EXCERPT PROVIDED:
·····

Closed toothrot closed 1 year ago
The state of support for virtualization of darwin/arm64 is poor. There is no solution in the near future for hosting a Mac VM on ARM64 in our current environment (VMWare on MacStadium) or in our qemu-hvm environments. This is due to a number of issues, not limited to the fact that darwin/arm64 uses an iOS like boot-process instead of a typical PC boot process.
However, the AWS buildlets may work well for us. The workflow of creating a macOS instance on AWS is roughly:
This comes with some caveats. After an instance is stopped, the Dedicated Host is apparently re-imaged by AWS (in a "Pending" state for about an hour). This means, an instance per-buildlet is prohibitively expensive at our volume, as a downtime of an hour between builds would necessitate a very large pool of Dedicated Hosts for our hundreds of darwin builds per day that we do.
We could avoid some of the re-image downtime issue by re-using instances between builds. This has a bit of an issue with keeping environments pristine, but we may be able to automate some of that away with APFS filesystem snapshots, and retiring the instances on some interval.
Finally, for releaselets, we could ensure that we always use a fresh VM that hasn't been tainted by previous builds running on it.
This is less featureful than our always-fresh image approach that we have on MacStadium / VMWare, but it would allow for a somewhat-clean environment for our darwin/ARM64 builders without too much overhead.
Finally, this approach could be re-used for all of our mac builders. This would have a massive benefit of reducing the effort needed to build and maintain new macOS images for each release, which has now doubled with two processor architectures. Our existing approach for AWS AMIs using Packer should work nicely in this scenario.
Documentation on automatic Dedicated Host provisioning and Releasing: https://docs.aws.amazon.com/license-manager/latest/userguide/host-resource-groups.html
I'm starting prototyping with this testing out AWS Mac instances, first by creating some standard reverse builders.
https://go.dev/cl/430696 added an AWS darwin-amd64 reverse builder (darwin-amd64-12-aws
), which I've set up manually with a launchd service.

·····

INFORMATION PROVIDED:
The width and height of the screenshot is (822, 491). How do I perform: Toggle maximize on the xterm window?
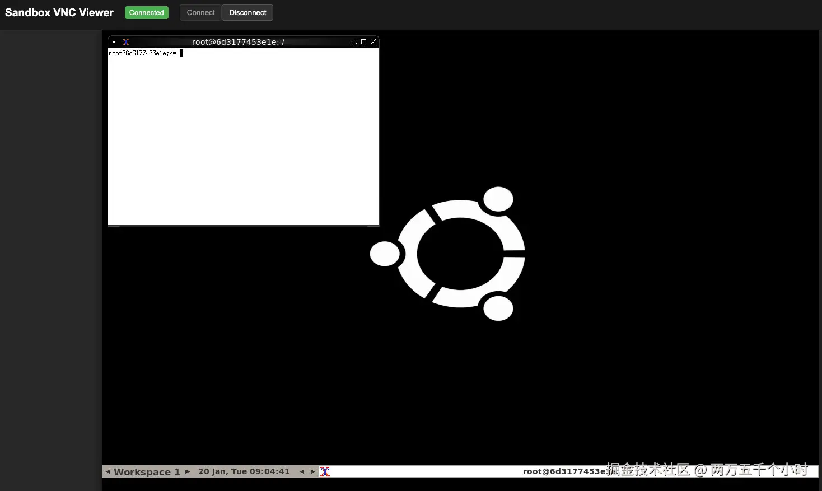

·····

REQUESTS:
#1 Translate this sentence from the thread on darwin/arm64 builders above into Spanish: "We could avoid some of the re-image downtime issue by re-using instances between builds."
#2 Write a continuation of the thread on darwin/arm64 builders above, starting after its final sentence.

THE ANSWERS:
#1 Podríamos evitar parte del problema del tiempo de inactividad por la recreación de la imagen reutilizando instancias entre compilaciones.

#2
It actually almost "just works". All of the x/ repos seem to be passing. The main Go repo fails on a specific test, os/signal.TestDetectNohup
and TestNohup
: https://build.golang.org/log/bee053b56d2f0d612725e4427f5640cdad5cad34
This failure is oddly specific: the system /usr/bin/nohup binary is unhappy. We've had this issue before in #5135 inside of tmux. This is also a common problem online, though frustratingly I have yet to find a concrete description of the problem, just workarounds.
One mention is that sshd must have PAM enabled. The AWS sshd config does indeed disable PAM, so that may be related. (Though my launchd service isn't run through ssh, so it isn't clear how that is related).
I'm going to investigate running QEMU on these instances, so I'll pause investigation into os/signal
for now, since it may just not be an issue in QEMU guests.
Change https://go.dev/cl/432115 mentions this issue: cmd/buildet: allow halt of macOS QEMU VMs
Change https://go.dev/cl/432396 mentions this issue: dashboard: increase hast-darwin-amd64-12-aws count
Change https://go.dev/cl/432395 mentions this issue: env/darwin: AWS darwin instances
We now have three hosts running six reverse builder VMs fully set up and (almost) ready.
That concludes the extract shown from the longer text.